Advanced 3D Perception for Environment Understanding and Representation
Title: Advanced 3D Perception for Environment Understanding and Representation
DNr: Berzelius-2024-238
Project Type: LiU Berzelius
Principal Investigator: Patric Jensfelt <patric@kth.se>
Affiliation: Kungliga Tekniska högskolan
Duration: 2024-07-01 – 2025-01-01
Classification: 10207
Homepage: https://www.kth.se/profile/patric
Keywords:

Abstract

Within this research project we have 6 PhD students alongside their research engineers, working on perception, 3D environment understanding and representation. 3D perception is a multidisciplinary research field dedicated to the extraction of spatial information from two-dimensional images, enabling the creation of three-dimensional representations of the visual world.
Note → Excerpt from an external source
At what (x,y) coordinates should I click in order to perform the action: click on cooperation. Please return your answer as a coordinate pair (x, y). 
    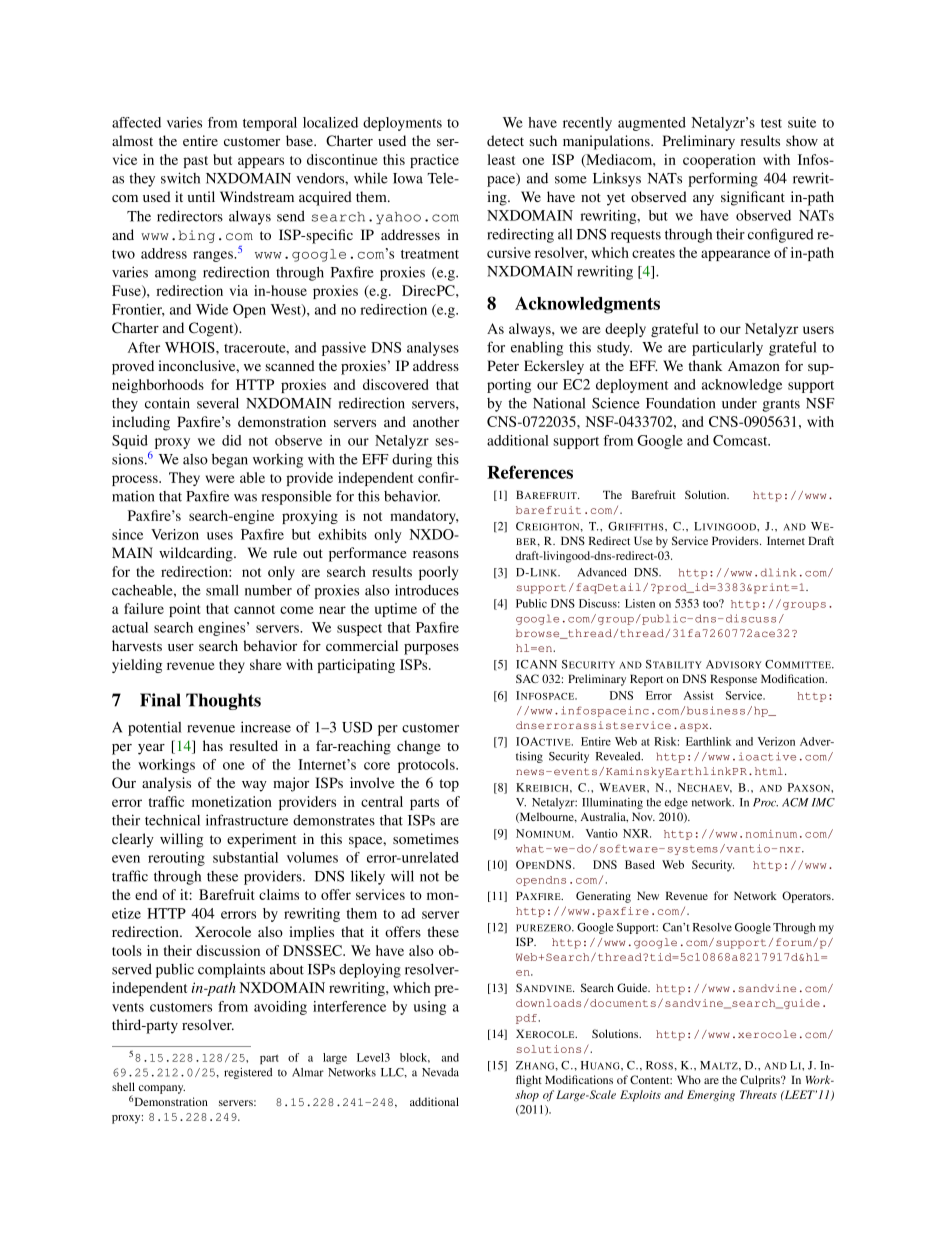
    Looking at the image, I should click on (719, 161).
Combining computer vision with geometric reasoning, this facilitates applications ranging from object recognition and scene reconstruction to autonomous navigation systems. In autonomous driving, multi-modal sensor data, including lidar and camera, is often available. Fusing this multi-modal information into a reliable scene representation is crucial in traffic scenarios involving multiple agents, where collision risk is significant. Researchers are working on developing better data representations using neural networks to improve modeling and prediction in multi-agent scenarios. While this task is manageable with ground truth (GT) labels, it becomes increasingly difficult in their absence. Furthermore, due to sensor differences between self-driving datasets, models trained on one dataset cannot be easily deployed on another dataset or vehicle. Self-supervised representation learning can help models extract meaningful features without GT labels. Additionally, in combination with contrastive and adversarial learning approaches it can contribute to developing data-invariant models. Similarly, it is important for it to accurately localize itself in the environment. Tasks involving localization and camera pose estimation are often extremely challenging, especially in ambiguous environments. Recently, various vision transformer architectures have been proposed for the purpose of estimating the relative camera pose between different viewpoints of a common scene. Additionally, epipolar geometry can be used to further refine these predictions. Nevertheless, the use and combination of these two approaches are not yet well-established in the field.